Exercise 5.5 Cambridge Question 20 (1 Viewer)

[.ben]

hi can someone do this question for me. i know how to do the bit by parts but then manipulating it to get the I_n expression is weird. Does it have something to do with expalnding it?

 

[Rax]

I got a different Cambridge....so I can't help ya.

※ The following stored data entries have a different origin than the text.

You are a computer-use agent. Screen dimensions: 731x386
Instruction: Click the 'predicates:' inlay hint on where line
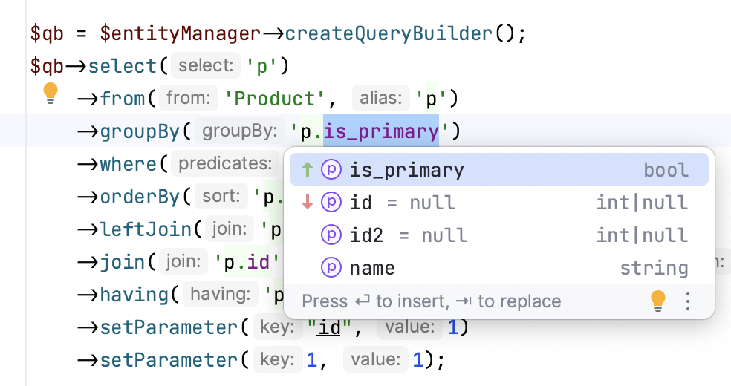click(x=225, y=163)
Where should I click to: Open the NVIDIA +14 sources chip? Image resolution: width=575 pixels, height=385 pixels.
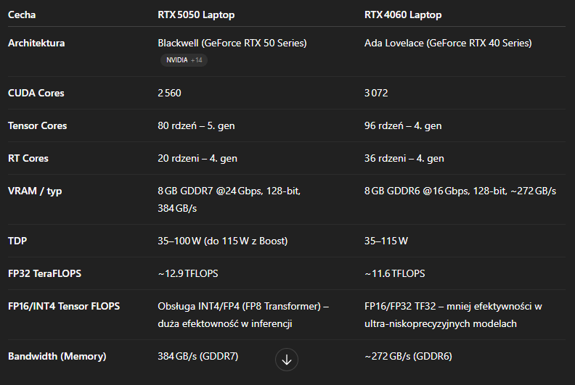184,60
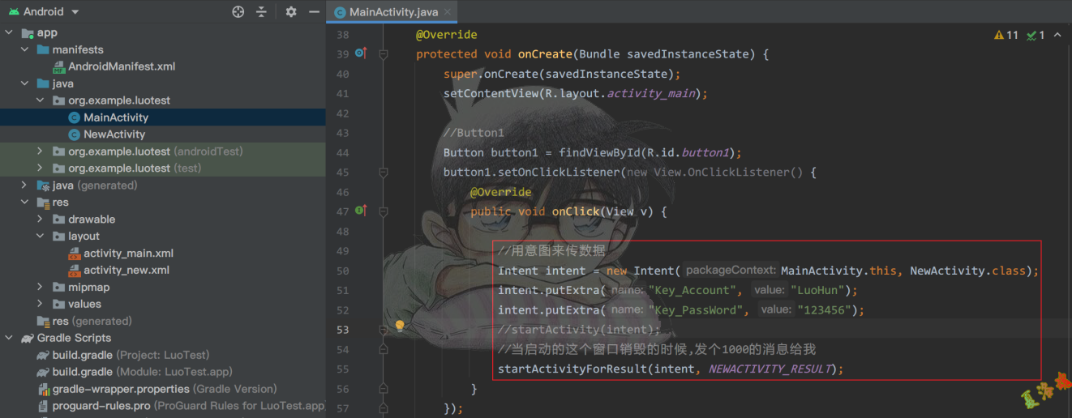
Task: Toggle fold marker at line 45 setOnClickListener
Action: coord(384,173)
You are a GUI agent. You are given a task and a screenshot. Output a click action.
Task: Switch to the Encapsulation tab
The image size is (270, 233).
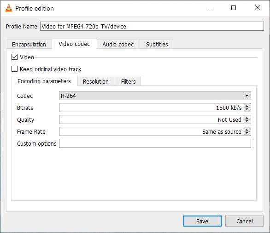click(x=29, y=44)
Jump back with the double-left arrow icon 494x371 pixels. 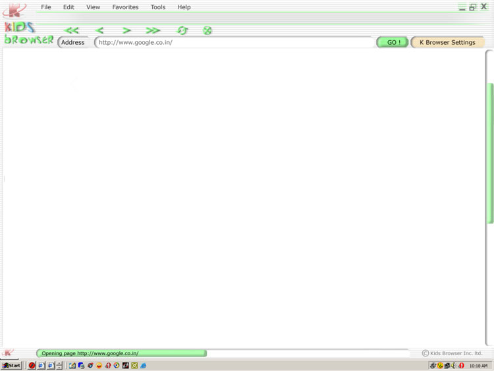pyautogui.click(x=72, y=30)
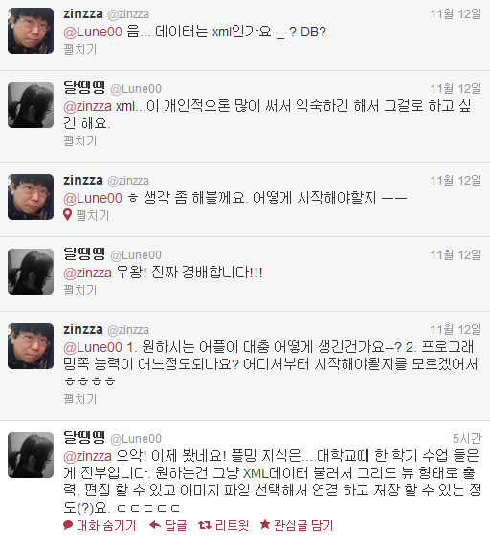This screenshot has height=546, width=490.
Task: Expand zinzza's tweet ending with ㅎㅎㅎㅎ
Action: tap(80, 399)
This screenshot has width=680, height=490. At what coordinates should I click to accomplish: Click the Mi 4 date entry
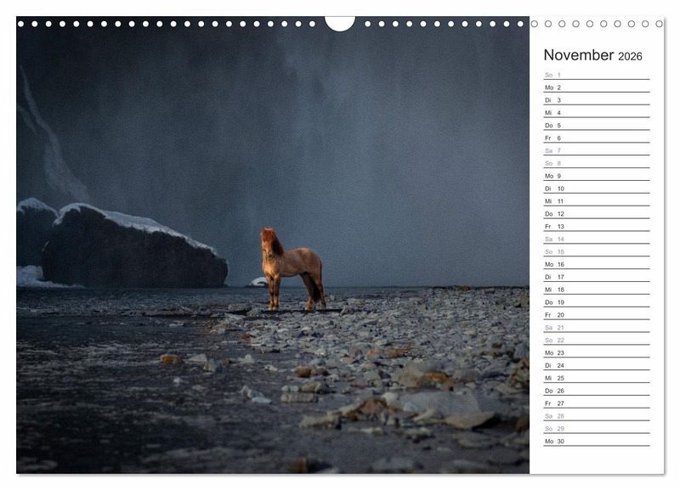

Looking through it but cant find the actual question you are talking about

 

[.ben]

yes, sorry i forgot to post the question

 

[Trev]

It's to do with expanding it and finding a pattern.
I₁=3/5
I₂=[(3.2)/(3.2+2)].I₁=(6/8).(3/5)
I₃=[(3.3)/(3.3+2)].I₂=(9/11).(6/8).(3/5)
Etc.
You can see that the numerator will be 3.6.9.12...etc, which is 3(1.2.3.4...); 3(n!).
You then need to get the denominator in terms of n.

 

[shimmerz_777]

doing it by parts is tricky, i got stuck but eventually got it, dont ask how, heres the working, note that l represents the intergral, and it will be between 0 and 1 for all uses, as i dont know how to type it up neatly on the cpu


l x(1-x^3)^n dx dv=x v=1/2 x^2 u= (1-x^3)^n du= (-3nx^2)(1-x^3)^n-1

=[ v*u] (which equals 0 between 1 and 0) + 3n/2 *l (x^4)(1-x^3)^n-1 dx

this bit gets really tricky, i knew i was on the right track because i had a 3n/2, which was kinda like the answer

x^4 becomes rearranged to x -x(1-x^3), then sub it back in and u get:

(3n/2)* l [x -x(1-x^3)](1-x^3)^n-1 dx =
(3n/2)* l x(1-x^3)^(n-1) - x(1-x^3)^n dx
so you get

In= 3n/2* [I(n-1) - In]
In*(1 + 3n/2)= 3n/2* I(n-1)
which simplifies to In= (3n/(2+3n))* I(n-1)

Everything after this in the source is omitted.